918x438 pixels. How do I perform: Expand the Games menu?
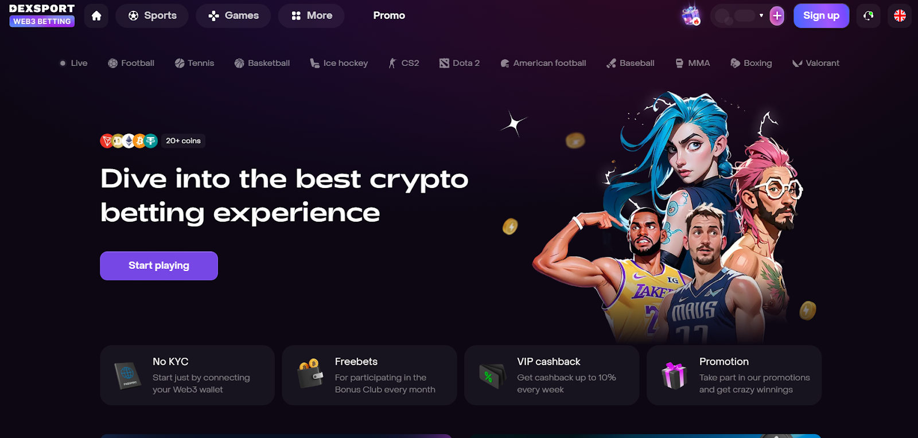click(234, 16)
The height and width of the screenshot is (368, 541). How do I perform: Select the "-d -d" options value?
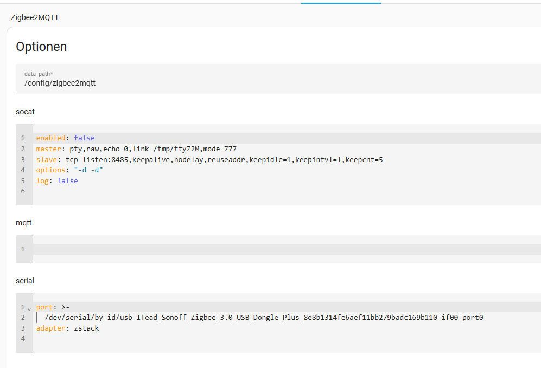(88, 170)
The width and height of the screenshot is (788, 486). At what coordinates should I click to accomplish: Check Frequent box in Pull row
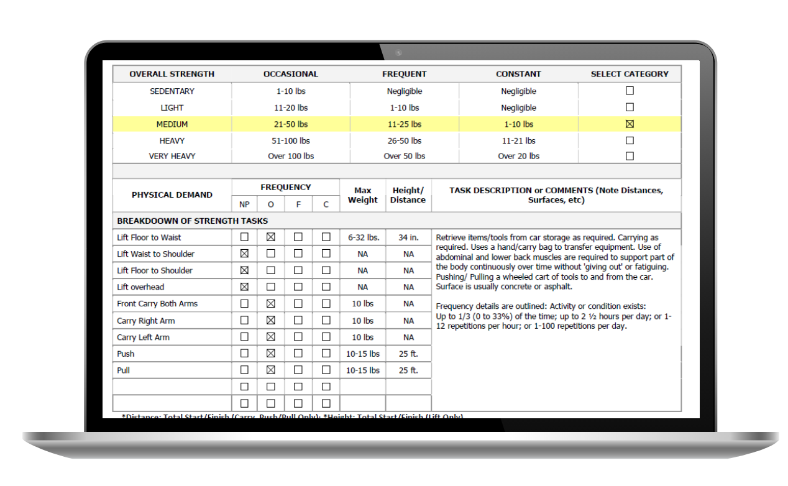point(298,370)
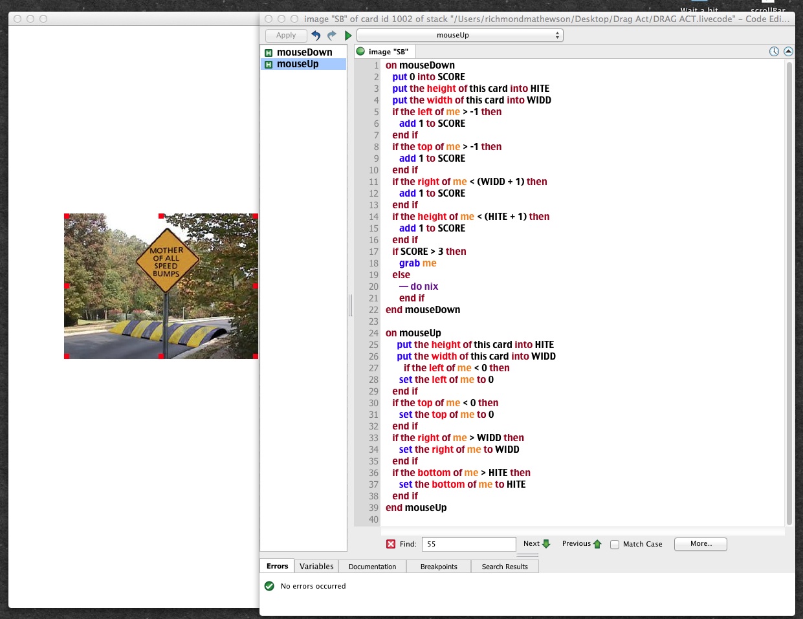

§ DIRECTIONS FOR THIS TASK
Leaving every picture aside, transcribe exactly the lines from the one that contains "The height and" through the final line of the listing above, inclusive.

§ OUTPUT FOR THIS EXERCISE
The height and width of the screenshot is (368, 541). How do I perform: Select the "-d -d" options value?
(88, 170)
The width and height of the screenshot is (788, 486). At what coordinates should I click to accomplish: Check Frequent box in Pull row
point(298,370)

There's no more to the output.